Collected data
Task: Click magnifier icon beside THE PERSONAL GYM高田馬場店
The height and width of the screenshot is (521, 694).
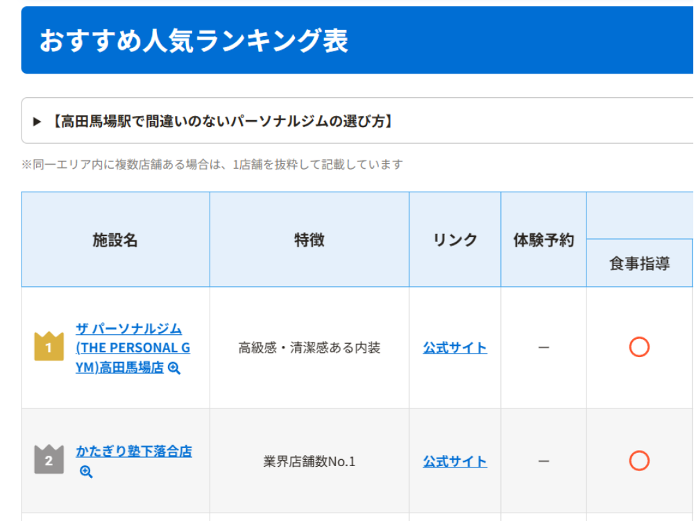Action: click(174, 368)
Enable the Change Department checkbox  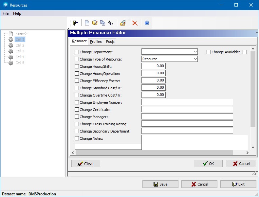coord(77,52)
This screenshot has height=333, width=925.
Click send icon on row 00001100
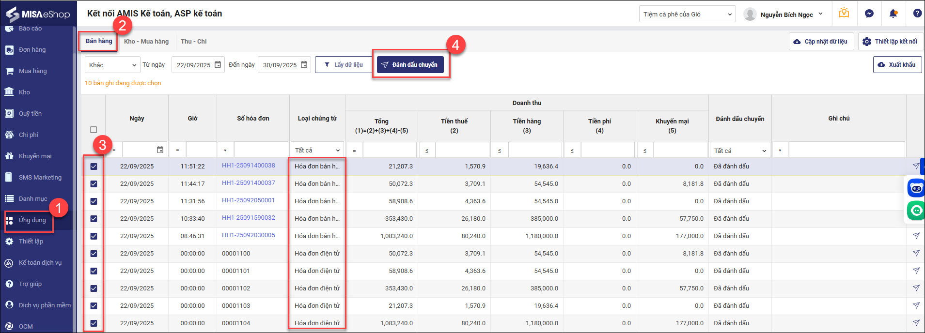point(916,253)

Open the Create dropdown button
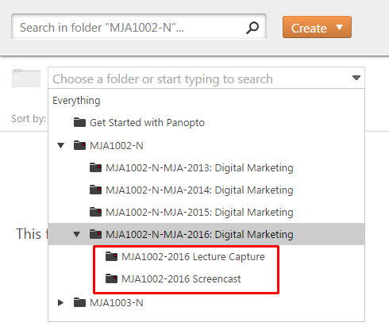(x=317, y=27)
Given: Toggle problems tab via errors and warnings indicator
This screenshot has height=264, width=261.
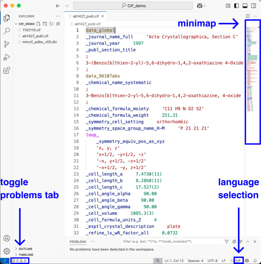Looking at the screenshot, I should coord(19,261).
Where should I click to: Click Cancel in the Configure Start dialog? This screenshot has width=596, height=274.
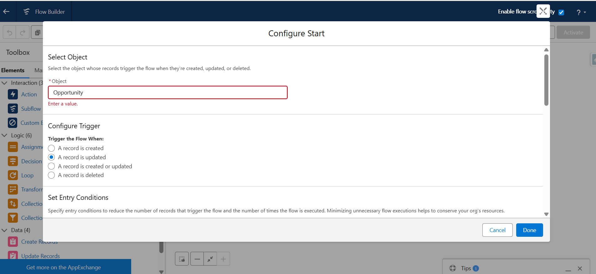(497, 230)
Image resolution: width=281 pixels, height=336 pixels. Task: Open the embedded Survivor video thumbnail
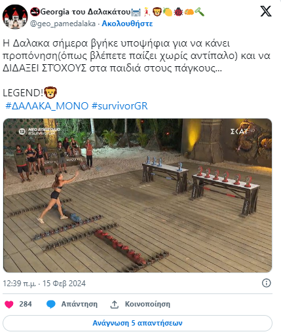tap(138, 195)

- [EXERCISE DETAILS]:
Write out the lines beginning at the line with "Image resolution: width=281" and ending at the last line of the entries. Include no pictures.

- [ANSWER BOX]:
Image resolution: width=281 pixels, height=336 pixels. Task: Open the embedded Survivor video thumbnail
tap(138, 195)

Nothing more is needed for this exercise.